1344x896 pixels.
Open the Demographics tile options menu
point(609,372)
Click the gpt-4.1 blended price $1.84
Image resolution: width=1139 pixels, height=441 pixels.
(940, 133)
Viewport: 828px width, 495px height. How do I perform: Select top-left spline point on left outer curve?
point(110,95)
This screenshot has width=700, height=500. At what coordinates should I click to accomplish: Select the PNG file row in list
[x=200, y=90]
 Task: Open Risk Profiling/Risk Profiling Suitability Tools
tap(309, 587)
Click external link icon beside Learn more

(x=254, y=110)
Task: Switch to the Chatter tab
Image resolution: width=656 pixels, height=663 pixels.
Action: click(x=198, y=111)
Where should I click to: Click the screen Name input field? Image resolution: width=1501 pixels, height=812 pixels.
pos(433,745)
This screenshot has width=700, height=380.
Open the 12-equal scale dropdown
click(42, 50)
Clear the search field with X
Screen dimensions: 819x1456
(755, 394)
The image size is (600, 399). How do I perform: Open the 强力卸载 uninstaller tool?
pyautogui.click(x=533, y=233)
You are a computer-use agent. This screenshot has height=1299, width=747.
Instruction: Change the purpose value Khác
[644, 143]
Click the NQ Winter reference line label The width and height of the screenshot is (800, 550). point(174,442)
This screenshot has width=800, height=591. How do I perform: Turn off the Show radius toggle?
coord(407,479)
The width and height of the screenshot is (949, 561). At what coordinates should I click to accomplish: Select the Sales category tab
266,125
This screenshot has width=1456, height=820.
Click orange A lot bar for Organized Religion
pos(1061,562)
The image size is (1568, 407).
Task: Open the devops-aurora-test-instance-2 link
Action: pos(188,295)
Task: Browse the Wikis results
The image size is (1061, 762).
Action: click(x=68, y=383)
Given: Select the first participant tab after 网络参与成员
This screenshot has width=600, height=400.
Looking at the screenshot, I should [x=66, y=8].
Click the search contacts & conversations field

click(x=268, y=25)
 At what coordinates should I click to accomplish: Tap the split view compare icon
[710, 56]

- [ASSIGNMENT]:
Copy every record precisely, omitting nothing.

- [WRITTEN ANSWER]:
1344x896 pixels.
Open the Demographics tile options menu
point(609,372)
Click the gpt-4.1 blended price $1.84
Image resolution: width=1139 pixels, height=441 pixels.
(940, 133)
Viewport: 828px width, 495px height. How do I perform: Select top-left spline point on left outer curve?
point(110,95)
This screenshot has width=700, height=500. At what coordinates should I click to accomplish: Select the PNG file row in list
[x=200, y=90]
 Task: Open Risk Profiling/Risk Profiling Suitability Tools
tap(309, 587)
Click external link icon beside Learn more

(x=254, y=110)
Task: Switch to the Chatter tab
Image resolution: width=656 pixels, height=663 pixels.
Action: click(x=198, y=111)
Where should I click to: Click the screen Name input field? Image resolution: width=1501 pixels, height=812 pixels.
pos(433,745)
This screenshot has width=700, height=380.
Open the 12-equal scale dropdown
click(42, 50)
Clear the search field with X
Screen dimensions: 819x1456
(755, 394)
The image size is (600, 399). How do I perform: Open the 强力卸载 uninstaller tool?
pyautogui.click(x=533, y=233)
You are a computer-use agent. This screenshot has height=1299, width=747.
Instruction: Change the purpose value Khác
[644, 143]
Click the NQ Winter reference line label The width and height of the screenshot is (800, 550). point(174,442)
This screenshot has width=800, height=591. How do I perform: Turn off the Show radius toggle?
coord(407,479)
The width and height of the screenshot is (949, 561). At what coordinates should I click to accomplish: Select the Sales category tab
266,125
This screenshot has width=1456, height=820.
Click orange A lot bar for Organized Religion
pos(1061,562)
The image size is (1568, 407).
Task: Open the devops-aurora-test-instance-2 link
Action: pos(188,295)
Task: Browse the Wikis results
The image size is (1061, 762).
Action: click(x=68, y=383)
Given: Select the first participant tab after 网络参与成员
This screenshot has width=600, height=400.
Looking at the screenshot, I should [x=66, y=8].
Click the search contacts & conversations field

click(x=268, y=25)
 At what coordinates should I click to accomplish: Tap the split view compare icon
[710, 56]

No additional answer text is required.